The Miami-Dade Crisis Intervention Team trains police officers in Miami-Dade and Broward counties on how to respond to calls that involve someone who is mentally ill.
The CIT had trained more than 4,500 police officers across 35 police departments.
In February, 25-year-old Lavall Hall was killed by a Miami Gardens police officer. He suffered from schizophrenia and bipolar disorder. Police say Hall was carrying a broom and attacked two officers.
The case remains under investigation. A Miami Gardens police spokesman said the responding officers in Hall's case were trained on how to handle calls involving people with mental illness.
The 40-hour CIT mental health training course is not mandatory for all police officers. Each department sets its own rules.
Habsi Kaba is a training coordinator with the CIT. Below are excerpts of her interview with WLRN.
What does the CIT police training look like?
We will spend an entire day on non-verbal and verbal techniques and intervention. How to approach, how to speak, what to say, what not to say -- the key here is slowing it down. It’s listening, [it’s] observing certain behaviors. For example, what is paranoia? If paranoia could speak, it would say, "I’m afraid." So what do we do for someone who's in fear? We tell them, "You’re safe,” and, “I’m not here to hurt you. I want to help you.”
You’re not just teaching tactical skills, much of this is also empathy training. How do you teach empathy?
By actually bringing in people with mental illnesses who are in recovery. Someone who doesn’t understand mental illness may be afraid as well. We fear what we don’t understand .
In this last class that we had a person with mental illness who's been in recovery now for almost 10 years, and in that class was a police officer who arrested him 10 years ago and the officer could not believe the transformation.
When you first walk into the classroom to teach police officers, what are some of their initial perceptions of what it means to be mentally ill?
Very similar perceptions to the rest of the world. I ask this question in all classes,"I want you to think fast. I’m going to use one word and then tell me what comes to mind." I use the word mentally ill. They’ll say homeless, sick, medication and Baker Act.
But then I show them the other side of it. So we talk about races, ages, gender, socioeconomic status -- it doesn't matter. It can affect anyone at anytime.
Do you have a specific training exercise that gets to the heart of what you want officers to walk away with after this training course?
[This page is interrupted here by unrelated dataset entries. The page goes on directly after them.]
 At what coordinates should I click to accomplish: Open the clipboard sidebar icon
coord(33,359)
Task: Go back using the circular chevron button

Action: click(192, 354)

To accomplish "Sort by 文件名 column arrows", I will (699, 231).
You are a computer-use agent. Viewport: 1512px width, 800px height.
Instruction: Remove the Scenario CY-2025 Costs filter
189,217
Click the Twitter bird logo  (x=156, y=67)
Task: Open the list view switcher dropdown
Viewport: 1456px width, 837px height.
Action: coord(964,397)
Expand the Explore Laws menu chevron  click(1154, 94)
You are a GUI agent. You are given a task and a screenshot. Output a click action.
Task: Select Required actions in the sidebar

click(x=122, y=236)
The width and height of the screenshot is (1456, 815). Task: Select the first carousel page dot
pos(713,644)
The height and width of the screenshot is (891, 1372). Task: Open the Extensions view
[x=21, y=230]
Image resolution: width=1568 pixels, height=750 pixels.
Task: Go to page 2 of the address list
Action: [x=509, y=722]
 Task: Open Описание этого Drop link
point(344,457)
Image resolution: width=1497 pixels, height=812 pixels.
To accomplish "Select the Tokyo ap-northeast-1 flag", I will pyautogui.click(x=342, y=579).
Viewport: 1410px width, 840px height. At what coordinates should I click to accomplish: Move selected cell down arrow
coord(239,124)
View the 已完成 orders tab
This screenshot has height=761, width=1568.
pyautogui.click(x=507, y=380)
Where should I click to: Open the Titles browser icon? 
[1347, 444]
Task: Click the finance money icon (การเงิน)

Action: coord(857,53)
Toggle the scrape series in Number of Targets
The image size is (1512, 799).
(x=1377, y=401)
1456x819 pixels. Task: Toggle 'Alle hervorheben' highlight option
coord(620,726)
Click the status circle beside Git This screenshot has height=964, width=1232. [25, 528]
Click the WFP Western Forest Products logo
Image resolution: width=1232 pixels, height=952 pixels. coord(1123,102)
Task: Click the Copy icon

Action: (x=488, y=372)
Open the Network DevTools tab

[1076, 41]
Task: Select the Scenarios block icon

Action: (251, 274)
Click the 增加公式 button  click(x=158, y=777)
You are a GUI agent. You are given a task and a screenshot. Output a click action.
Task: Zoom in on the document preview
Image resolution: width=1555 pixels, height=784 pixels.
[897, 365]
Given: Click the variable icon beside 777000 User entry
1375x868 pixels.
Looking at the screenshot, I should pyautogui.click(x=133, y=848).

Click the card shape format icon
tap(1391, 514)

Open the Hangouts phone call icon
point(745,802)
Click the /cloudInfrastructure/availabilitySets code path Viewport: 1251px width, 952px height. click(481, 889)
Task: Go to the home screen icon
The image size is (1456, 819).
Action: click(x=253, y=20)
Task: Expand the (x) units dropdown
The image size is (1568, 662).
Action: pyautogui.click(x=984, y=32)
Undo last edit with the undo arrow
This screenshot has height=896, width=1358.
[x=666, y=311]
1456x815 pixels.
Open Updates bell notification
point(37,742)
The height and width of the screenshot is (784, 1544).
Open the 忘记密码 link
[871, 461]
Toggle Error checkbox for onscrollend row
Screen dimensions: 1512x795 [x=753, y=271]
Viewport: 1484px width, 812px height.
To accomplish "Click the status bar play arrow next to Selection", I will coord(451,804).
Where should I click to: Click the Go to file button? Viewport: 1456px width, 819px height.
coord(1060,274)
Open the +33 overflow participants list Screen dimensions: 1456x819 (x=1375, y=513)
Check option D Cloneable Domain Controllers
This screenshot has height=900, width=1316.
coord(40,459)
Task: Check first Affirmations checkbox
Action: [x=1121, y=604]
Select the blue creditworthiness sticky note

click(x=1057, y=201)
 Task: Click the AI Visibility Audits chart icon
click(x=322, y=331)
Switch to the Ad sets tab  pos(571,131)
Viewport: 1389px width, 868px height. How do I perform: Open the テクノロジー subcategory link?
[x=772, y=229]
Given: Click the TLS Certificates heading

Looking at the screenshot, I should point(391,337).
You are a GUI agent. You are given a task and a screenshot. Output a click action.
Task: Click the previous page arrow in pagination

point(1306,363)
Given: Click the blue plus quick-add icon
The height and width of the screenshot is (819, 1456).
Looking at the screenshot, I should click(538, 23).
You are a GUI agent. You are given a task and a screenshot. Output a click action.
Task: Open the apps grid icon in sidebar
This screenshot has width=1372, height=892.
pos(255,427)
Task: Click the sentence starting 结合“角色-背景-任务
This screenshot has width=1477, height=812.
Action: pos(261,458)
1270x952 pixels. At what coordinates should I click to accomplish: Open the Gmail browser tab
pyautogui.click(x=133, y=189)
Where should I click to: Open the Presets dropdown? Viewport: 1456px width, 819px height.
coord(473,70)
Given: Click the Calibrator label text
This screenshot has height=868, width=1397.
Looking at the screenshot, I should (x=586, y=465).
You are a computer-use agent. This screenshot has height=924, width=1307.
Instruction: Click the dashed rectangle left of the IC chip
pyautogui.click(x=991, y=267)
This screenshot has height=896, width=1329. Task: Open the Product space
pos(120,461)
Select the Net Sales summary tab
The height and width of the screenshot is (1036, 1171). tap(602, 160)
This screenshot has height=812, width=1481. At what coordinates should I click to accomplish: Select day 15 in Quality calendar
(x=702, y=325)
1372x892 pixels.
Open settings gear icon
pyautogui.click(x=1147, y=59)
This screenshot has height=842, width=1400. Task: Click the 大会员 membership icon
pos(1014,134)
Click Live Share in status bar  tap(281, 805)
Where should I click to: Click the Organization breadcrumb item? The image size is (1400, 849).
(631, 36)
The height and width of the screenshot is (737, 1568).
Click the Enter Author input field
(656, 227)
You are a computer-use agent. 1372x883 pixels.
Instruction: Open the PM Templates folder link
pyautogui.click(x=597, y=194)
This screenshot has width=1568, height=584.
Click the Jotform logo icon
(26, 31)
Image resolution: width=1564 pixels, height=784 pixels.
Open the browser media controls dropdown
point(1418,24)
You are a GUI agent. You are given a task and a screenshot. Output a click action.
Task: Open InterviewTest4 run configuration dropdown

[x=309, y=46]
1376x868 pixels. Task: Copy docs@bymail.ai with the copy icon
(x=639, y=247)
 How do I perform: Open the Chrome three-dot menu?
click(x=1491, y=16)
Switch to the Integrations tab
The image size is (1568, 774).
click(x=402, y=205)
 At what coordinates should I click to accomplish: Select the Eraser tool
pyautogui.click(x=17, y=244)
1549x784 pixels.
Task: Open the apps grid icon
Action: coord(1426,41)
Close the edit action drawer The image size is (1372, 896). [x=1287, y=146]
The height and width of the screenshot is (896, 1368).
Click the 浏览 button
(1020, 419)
Actually, there is an exercise that we conduct in the beginning of the week and we titled it “Hearing Voices.” An exercise where officers need to follow the instructions of the instructor, while the other half of the [class] are actually standing behind those officers and just speaking to them simultaneously as the instructor is trying to provide the instructions.
In the end of the exercise we learn that maybe one, if that, is able to complete that exercise. When we asked them what happened, they say, “We couldn’t hear you because the voices kept talking to us.”
And this is really an opportunity to put those officers in the shoes of someone who may be hearing voices, who be actively receiving some type of internal stimuli and not be able to follow police instructions. And that’s when they say, “Aha, I get it.”